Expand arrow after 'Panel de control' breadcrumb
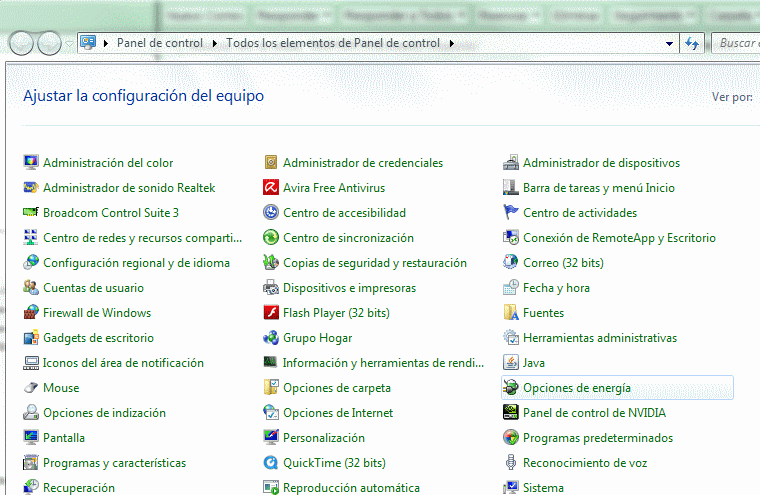Screen dimensions: 760x495 point(212,43)
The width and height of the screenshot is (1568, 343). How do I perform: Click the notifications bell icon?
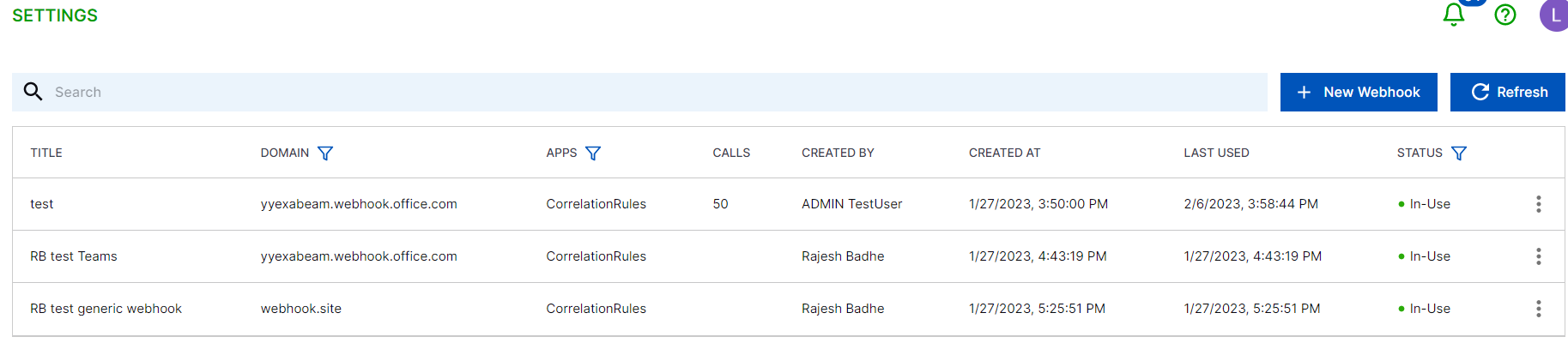(x=1454, y=15)
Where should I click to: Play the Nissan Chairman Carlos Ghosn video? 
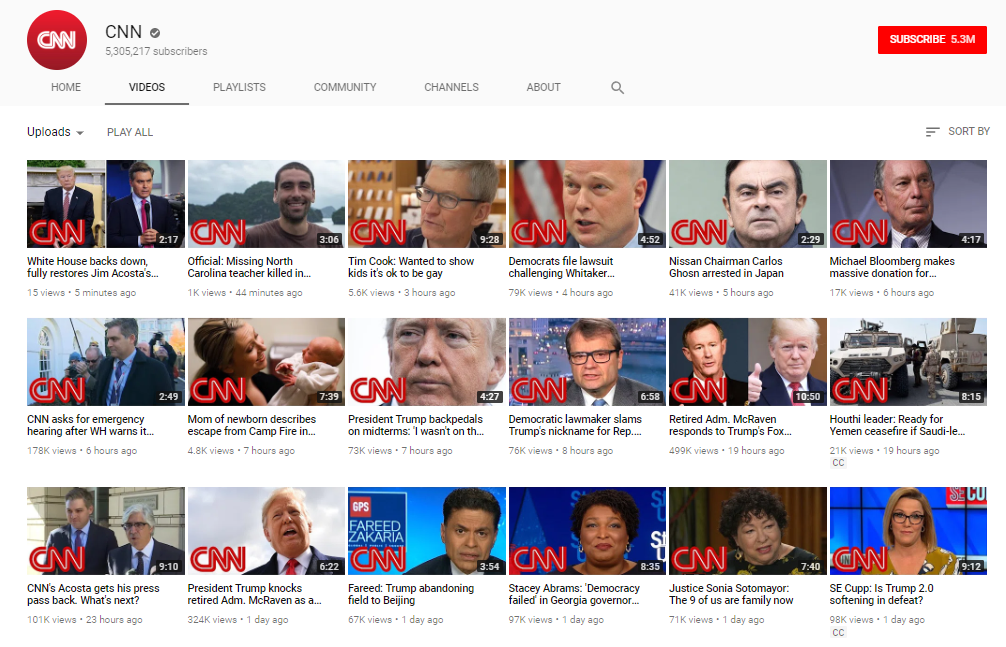pyautogui.click(x=747, y=204)
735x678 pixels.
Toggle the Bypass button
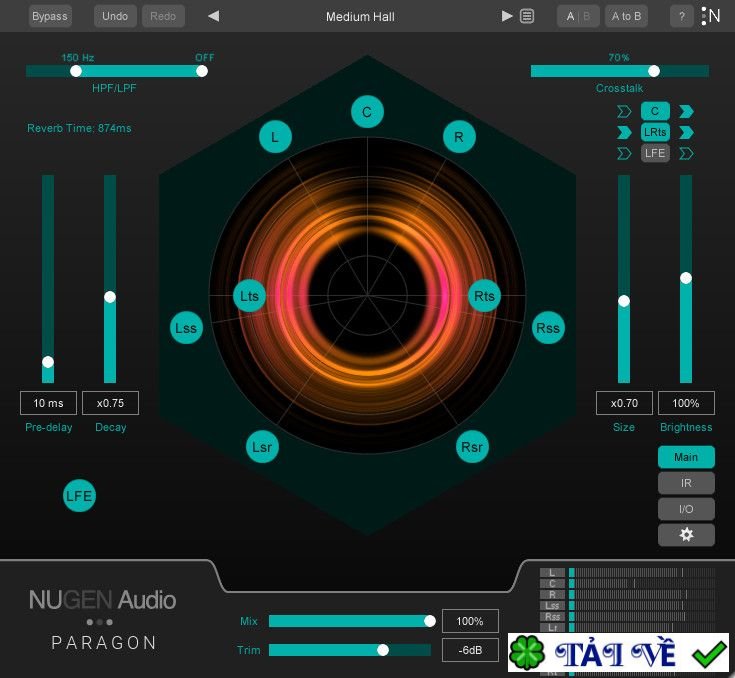[x=50, y=16]

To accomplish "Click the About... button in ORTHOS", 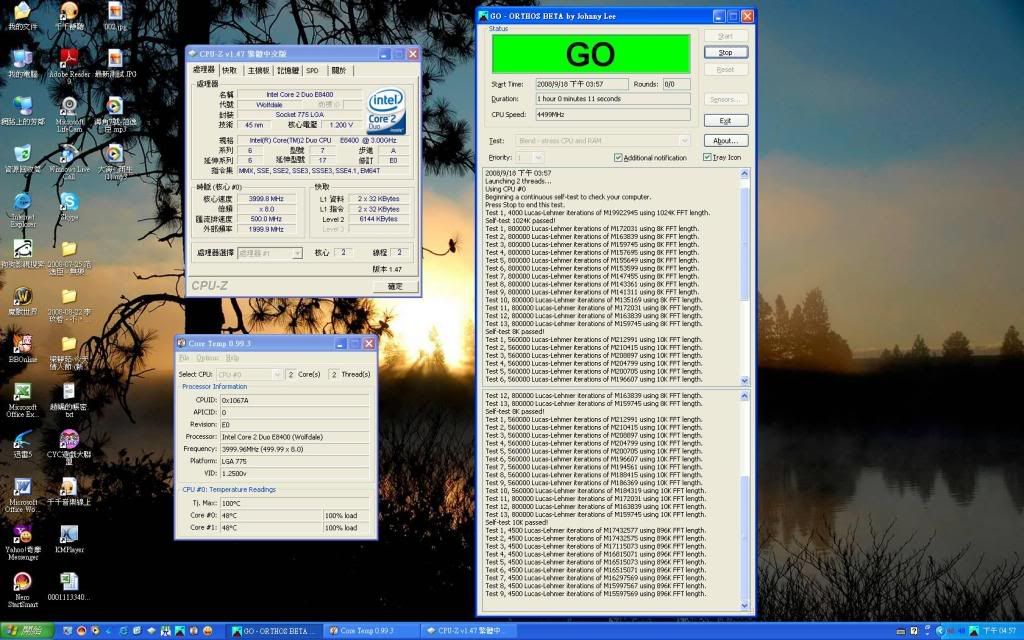I will [725, 141].
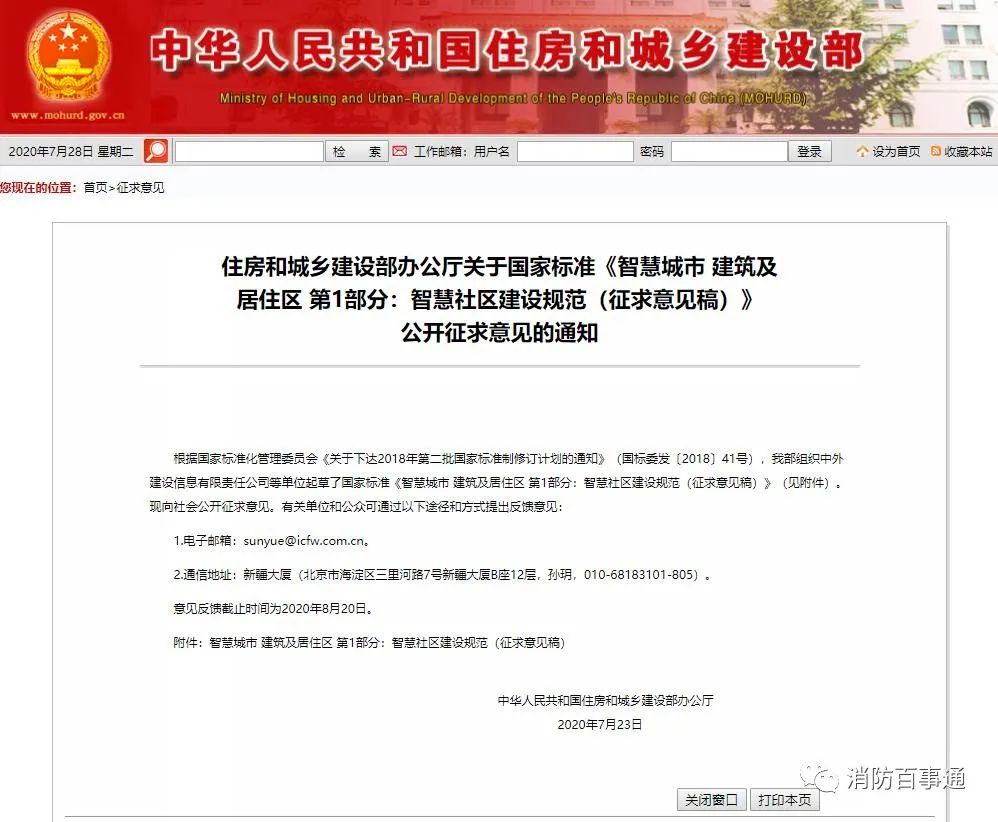Click the sunyue@icfw.com.cn email address

pos(306,541)
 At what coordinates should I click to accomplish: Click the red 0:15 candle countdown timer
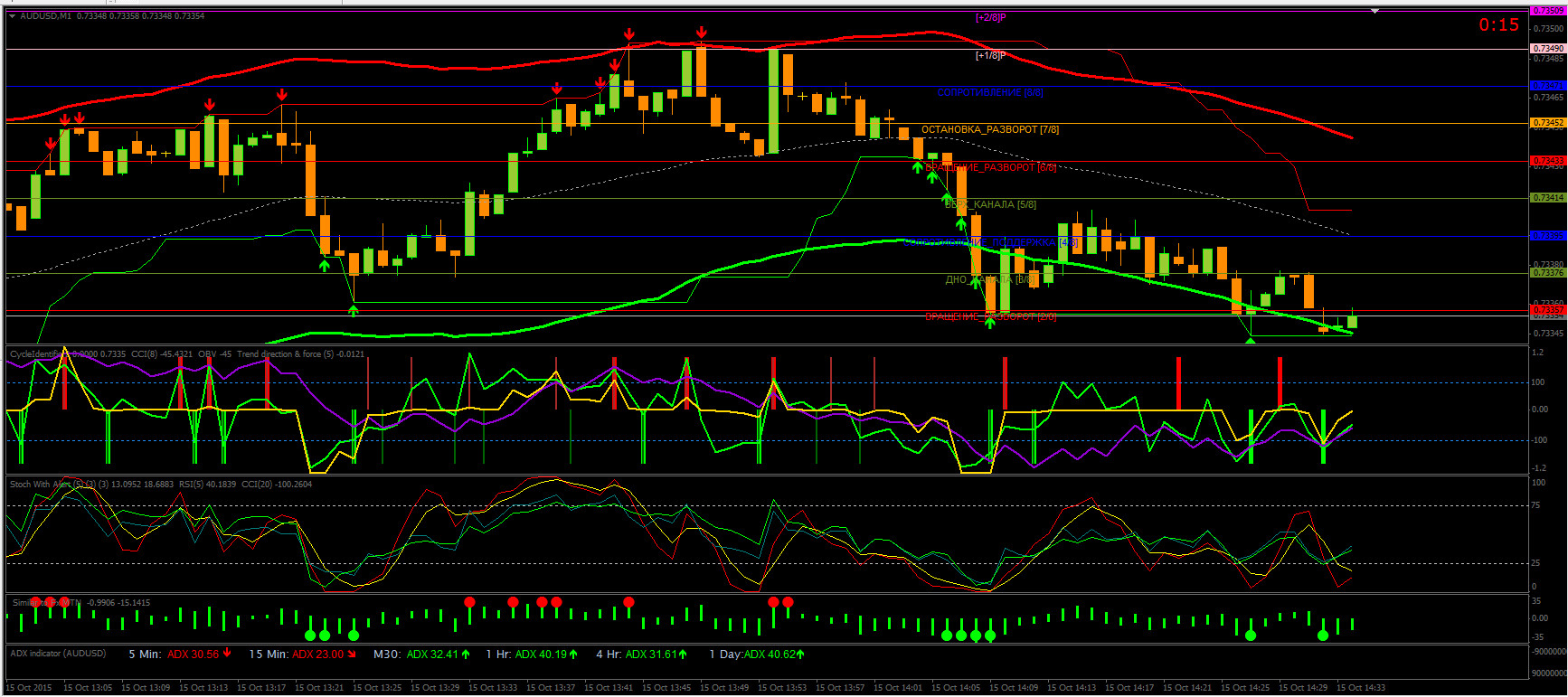1498,25
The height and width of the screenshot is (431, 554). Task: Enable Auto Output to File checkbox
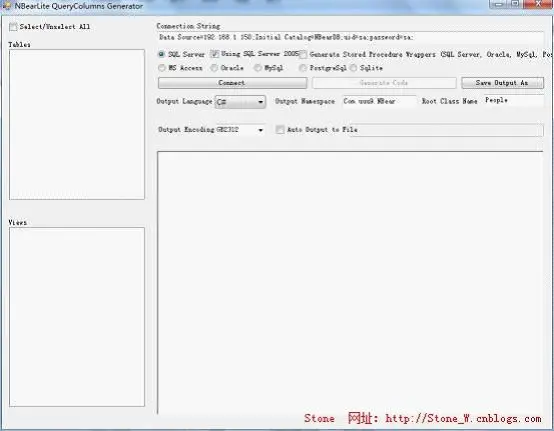280,130
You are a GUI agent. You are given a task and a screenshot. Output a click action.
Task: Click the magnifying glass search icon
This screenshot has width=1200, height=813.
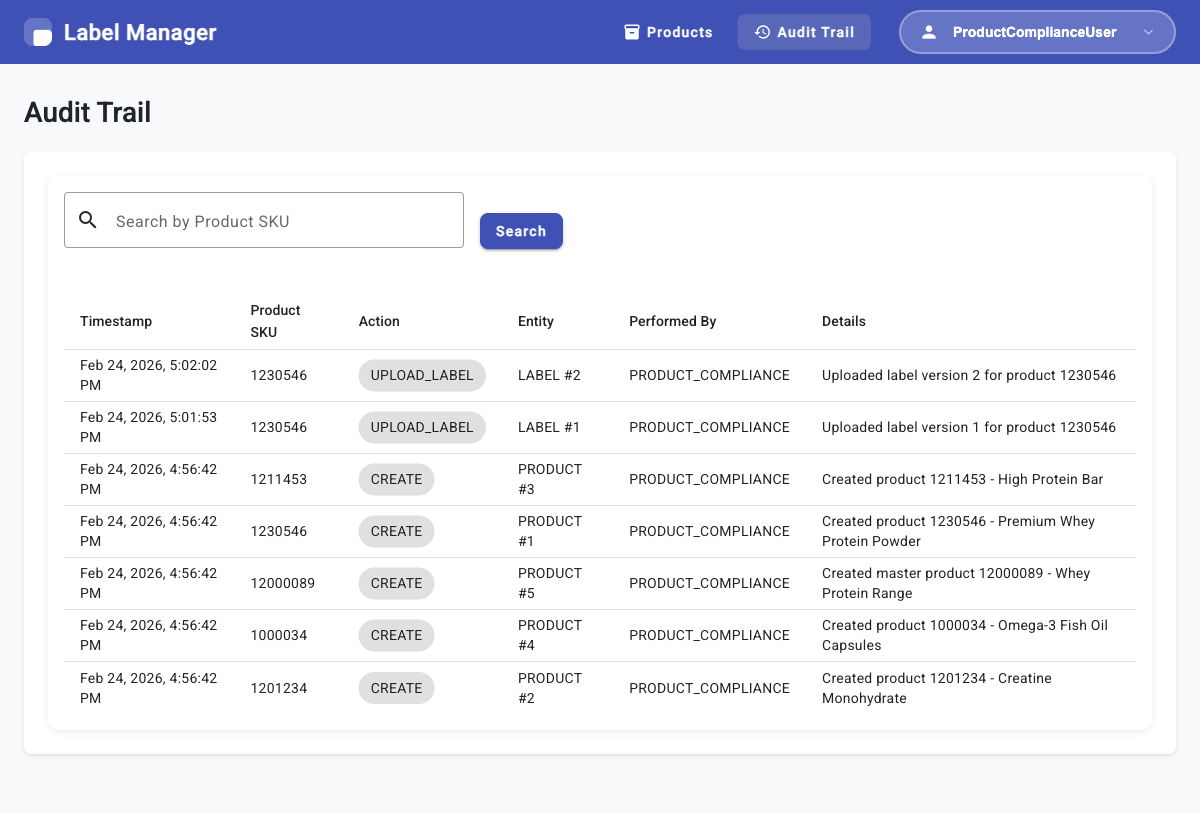pyautogui.click(x=88, y=221)
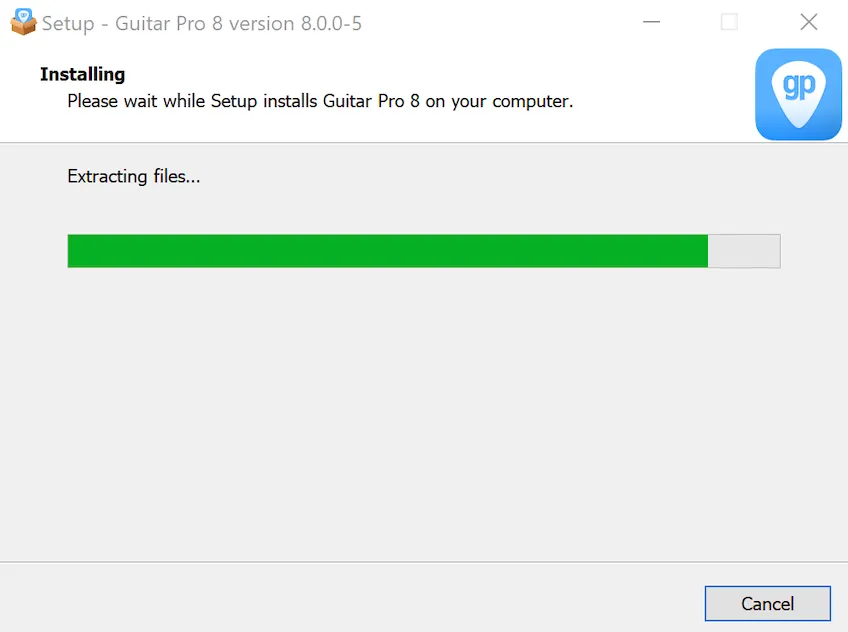
Task: Click the disabled maximize window button
Action: click(x=729, y=22)
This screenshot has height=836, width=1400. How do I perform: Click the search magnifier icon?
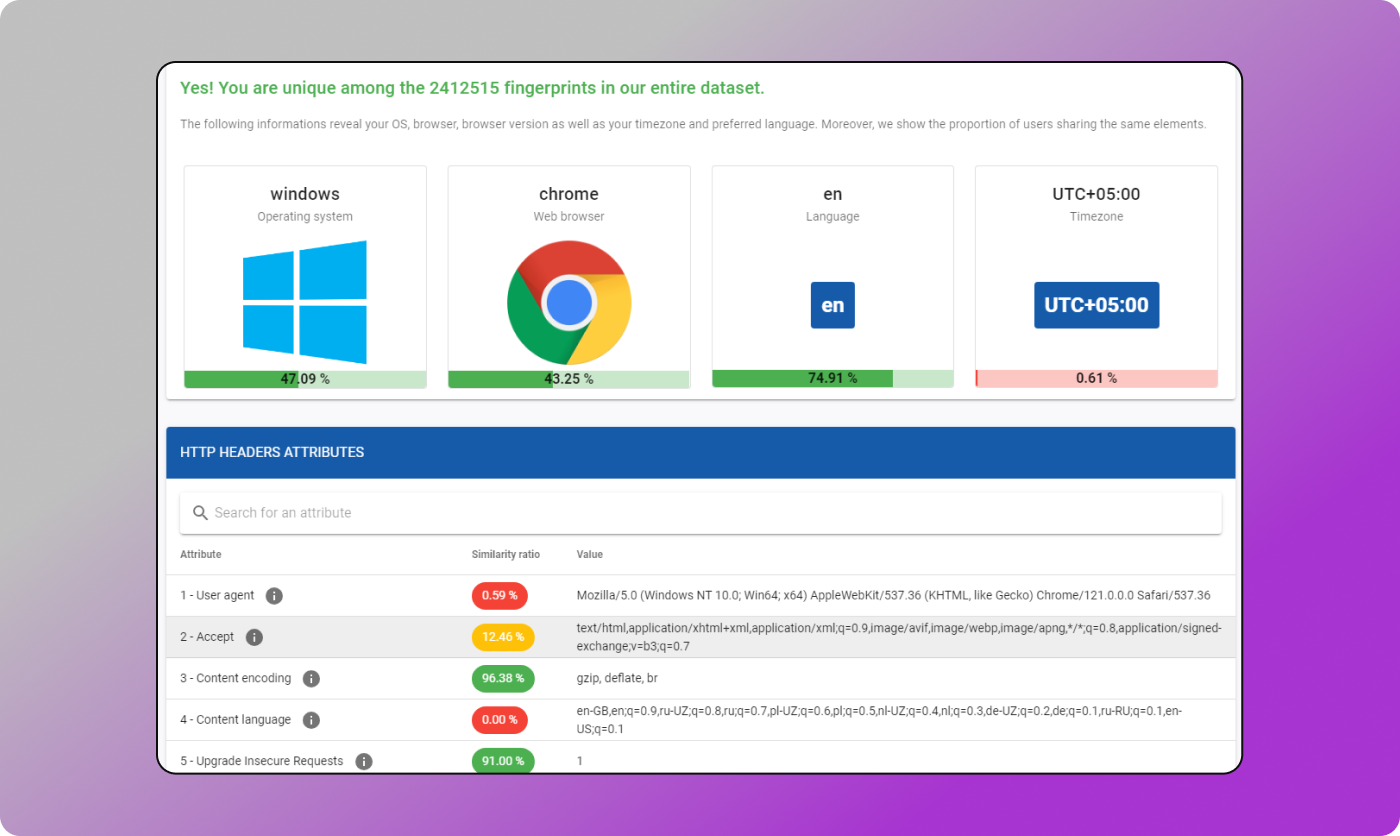pyautogui.click(x=200, y=513)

★ ★ ★ ★ ★

** WORK INSTRUCTIONS **
Repeat the line containing "At what coordinates" and every line after it up to the end of the material above, exactly as they stand, minus the pictures.

** ANSWER BOX **
 At what coordinates should I click to accomplish: Click the red 0:15 candle countdown timer
1498,25
The height and width of the screenshot is (431, 554). Task: Enable Auto Output to File checkbox
280,130
You are a GUI agent. You are given a task and a screenshot. Output a click action.
Task: Click the magnifying glass search icon
This screenshot has width=1200, height=813.
pyautogui.click(x=88, y=221)
Task: Click the disabled maximize window button
Action: click(x=729, y=22)
This screenshot has height=836, width=1400. How do I perform: Click the search magnifier icon?
pyautogui.click(x=200, y=513)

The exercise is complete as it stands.